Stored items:
::::
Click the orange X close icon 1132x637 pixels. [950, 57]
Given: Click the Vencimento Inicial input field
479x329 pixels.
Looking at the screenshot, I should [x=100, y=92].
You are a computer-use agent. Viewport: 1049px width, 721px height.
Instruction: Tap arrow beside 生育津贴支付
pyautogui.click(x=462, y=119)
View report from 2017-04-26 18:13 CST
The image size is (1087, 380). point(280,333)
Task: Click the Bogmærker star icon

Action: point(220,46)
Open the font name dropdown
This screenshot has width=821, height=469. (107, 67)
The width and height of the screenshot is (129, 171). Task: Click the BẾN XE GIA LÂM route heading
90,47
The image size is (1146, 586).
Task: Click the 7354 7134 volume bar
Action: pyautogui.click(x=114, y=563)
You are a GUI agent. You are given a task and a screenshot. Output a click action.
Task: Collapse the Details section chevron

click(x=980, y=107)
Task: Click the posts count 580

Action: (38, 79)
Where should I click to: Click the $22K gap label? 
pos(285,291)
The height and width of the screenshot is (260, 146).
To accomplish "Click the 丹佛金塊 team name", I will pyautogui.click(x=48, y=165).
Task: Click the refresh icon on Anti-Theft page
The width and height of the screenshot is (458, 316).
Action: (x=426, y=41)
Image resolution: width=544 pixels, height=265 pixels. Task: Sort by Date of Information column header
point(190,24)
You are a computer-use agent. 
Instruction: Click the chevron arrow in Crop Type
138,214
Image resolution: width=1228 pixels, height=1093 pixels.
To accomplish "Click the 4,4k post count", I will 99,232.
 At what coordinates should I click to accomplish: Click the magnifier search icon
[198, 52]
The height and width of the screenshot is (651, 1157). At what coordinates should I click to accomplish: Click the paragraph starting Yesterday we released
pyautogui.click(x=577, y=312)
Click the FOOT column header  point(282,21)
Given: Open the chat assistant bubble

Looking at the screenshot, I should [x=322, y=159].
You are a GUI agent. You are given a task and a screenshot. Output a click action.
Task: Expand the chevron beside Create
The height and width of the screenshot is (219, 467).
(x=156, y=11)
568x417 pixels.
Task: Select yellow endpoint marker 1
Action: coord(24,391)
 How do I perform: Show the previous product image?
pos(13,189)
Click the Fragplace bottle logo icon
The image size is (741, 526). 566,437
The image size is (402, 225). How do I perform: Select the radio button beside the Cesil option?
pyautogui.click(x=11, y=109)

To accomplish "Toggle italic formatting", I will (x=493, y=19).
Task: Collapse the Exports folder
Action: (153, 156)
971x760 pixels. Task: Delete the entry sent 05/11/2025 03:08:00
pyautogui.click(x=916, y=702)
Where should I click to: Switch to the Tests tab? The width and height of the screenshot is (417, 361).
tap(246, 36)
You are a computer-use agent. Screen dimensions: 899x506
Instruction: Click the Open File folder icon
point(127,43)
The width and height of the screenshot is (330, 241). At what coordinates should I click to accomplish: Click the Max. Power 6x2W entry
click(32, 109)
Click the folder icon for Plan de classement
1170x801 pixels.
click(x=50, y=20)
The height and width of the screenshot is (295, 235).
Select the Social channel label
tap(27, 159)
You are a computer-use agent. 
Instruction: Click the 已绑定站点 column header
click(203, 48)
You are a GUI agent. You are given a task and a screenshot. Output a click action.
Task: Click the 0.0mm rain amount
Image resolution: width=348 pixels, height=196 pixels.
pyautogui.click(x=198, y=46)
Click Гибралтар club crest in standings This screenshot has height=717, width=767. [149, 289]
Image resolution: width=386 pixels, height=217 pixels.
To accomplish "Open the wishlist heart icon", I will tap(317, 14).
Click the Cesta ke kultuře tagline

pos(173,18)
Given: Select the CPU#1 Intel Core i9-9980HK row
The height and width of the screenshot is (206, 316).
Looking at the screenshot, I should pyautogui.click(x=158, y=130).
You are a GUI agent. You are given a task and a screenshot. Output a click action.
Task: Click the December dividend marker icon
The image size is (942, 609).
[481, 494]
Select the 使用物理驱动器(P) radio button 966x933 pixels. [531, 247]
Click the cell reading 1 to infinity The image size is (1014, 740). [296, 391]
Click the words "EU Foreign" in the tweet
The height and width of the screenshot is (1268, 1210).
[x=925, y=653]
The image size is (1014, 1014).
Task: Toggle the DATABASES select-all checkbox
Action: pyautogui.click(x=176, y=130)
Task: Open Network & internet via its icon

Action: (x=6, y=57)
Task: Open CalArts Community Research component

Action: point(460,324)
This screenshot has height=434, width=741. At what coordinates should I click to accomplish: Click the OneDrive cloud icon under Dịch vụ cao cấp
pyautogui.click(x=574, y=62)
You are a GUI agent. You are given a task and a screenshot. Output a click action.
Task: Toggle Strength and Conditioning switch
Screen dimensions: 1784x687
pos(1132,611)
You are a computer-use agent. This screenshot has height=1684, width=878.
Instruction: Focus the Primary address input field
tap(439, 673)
::::
Please copy each line above exactly as written.

● **Response**:
Click the orange X close icon 1132x637 pixels. [950, 57]
Given: Click the Vencimento Inicial input field
479x329 pixels.
Looking at the screenshot, I should [x=100, y=92].
You are a computer-use agent. Viewport: 1049px width, 721px height.
Instruction: Tap arrow beside 生育津贴支付
pyautogui.click(x=462, y=119)
View report from 2017-04-26 18:13 CST
The image size is (1087, 380). point(280,333)
Task: Click the Bogmærker star icon

Action: point(220,46)
Open the font name dropdown
This screenshot has width=821, height=469. (107, 67)
The width and height of the screenshot is (129, 171). Task: Click the BẾN XE GIA LÂM route heading
90,47
The image size is (1146, 586).
Task: Click the 7354 7134 volume bar
Action: pyautogui.click(x=114, y=563)
You are a GUI agent. You are given a task and a screenshot. Output a click action.
Task: Collapse the Details section chevron

click(x=980, y=107)
Task: Click the posts count 580

Action: (38, 79)
Where should I click to: Click the $22K gap label? 
pos(285,291)
The height and width of the screenshot is (260, 146).
To accomplish "Click the 丹佛金塊 team name", I will pyautogui.click(x=48, y=165).
Task: Click the refresh icon on Anti-Theft page
The width and height of the screenshot is (458, 316).
Action: (x=426, y=41)
Image resolution: width=544 pixels, height=265 pixels. Task: Sort by Date of Information column header
point(190,24)
You are a computer-use agent. 
Instruction: Click the chevron arrow in Crop Type
138,214
Image resolution: width=1228 pixels, height=1093 pixels.
To accomplish "Click the 4,4k post count", I will 99,232.
 At what coordinates should I click to accomplish: Click the magnifier search icon
[198, 52]
The height and width of the screenshot is (651, 1157). At what coordinates should I click to accomplish: Click the paragraph starting Yesterday we released
pyautogui.click(x=577, y=312)
Click the FOOT column header  point(282,21)
Given: Open the chat assistant bubble

Looking at the screenshot, I should [x=322, y=159].
You are a GUI agent. You are given a task and a screenshot. Output a click action.
Task: Expand the chevron beside Create
The height and width of the screenshot is (219, 467).
(x=156, y=11)
568x417 pixels.
Task: Select yellow endpoint marker 1
Action: coord(24,391)
 How do I perform: Show the previous product image?
pos(13,189)
Click the Fragplace bottle logo icon
The image size is (741, 526). 566,437
The image size is (402, 225). How do I perform: Select the radio button beside the Cesil option?
pyautogui.click(x=11, y=109)

To accomplish "Toggle italic formatting", I will (x=493, y=19).
Task: Collapse the Exports folder
Action: (153, 156)
971x760 pixels. Task: Delete the entry sent 05/11/2025 03:08:00
pyautogui.click(x=916, y=702)
Where should I click to: Switch to the Tests tab? The width and height of the screenshot is (417, 361).
tap(246, 36)
You are a computer-use agent. Screen dimensions: 899x506
Instruction: Click the Open File folder icon
point(127,43)
The width and height of the screenshot is (330, 241). At what coordinates should I click to accomplish: Click the Max. Power 6x2W entry
click(32, 109)
Click the folder icon for Plan de classement
1170x801 pixels.
click(x=50, y=20)
The height and width of the screenshot is (295, 235).
Select the Social channel label
tap(27, 159)
You are a computer-use agent. 
Instruction: Click the 已绑定站点 column header
click(203, 48)
You are a GUI agent. You are given a task and a screenshot. Output a click action.
Task: Click the 0.0mm rain amount
Image resolution: width=348 pixels, height=196 pixels.
pyautogui.click(x=198, y=46)
Click Гибралтар club crest in standings This screenshot has height=717, width=767. [149, 289]
Image resolution: width=386 pixels, height=217 pixels.
To accomplish "Open the wishlist heart icon", I will tap(317, 14).
Click the Cesta ke kultuře tagline

pos(173,18)
Given: Select the CPU#1 Intel Core i9-9980HK row
The height and width of the screenshot is (206, 316).
Looking at the screenshot, I should pyautogui.click(x=158, y=130).
You are a GUI agent. You are given a task and a screenshot. Output a click action.
Task: Click the December dividend marker icon
The image size is (942, 609).
[481, 494]
Select the 使用物理驱动器(P) radio button 966x933 pixels. [531, 247]
Click the cell reading 1 to infinity The image size is (1014, 740). [296, 391]
Click the words "EU Foreign" in the tweet
The height and width of the screenshot is (1268, 1210).
[x=925, y=653]
The image size is (1014, 1014).
Task: Toggle the DATABASES select-all checkbox
Action: pyautogui.click(x=176, y=130)
Task: Open Network & internet via its icon

Action: (x=6, y=57)
Task: Open CalArts Community Research component

Action: point(460,324)
This screenshot has height=434, width=741. At what coordinates should I click to accomplish: Click the OneDrive cloud icon under Dịch vụ cao cấp
pyautogui.click(x=574, y=62)
You are a GUI agent. You are given a task and a screenshot. Output a click action.
Task: Toggle Strength and Conditioning switch
Screen dimensions: 1784x687
pos(1132,611)
You are a computer-use agent. This screenshot has height=1684, width=878.
Instruction: Focus the Primary address input field
tap(439, 673)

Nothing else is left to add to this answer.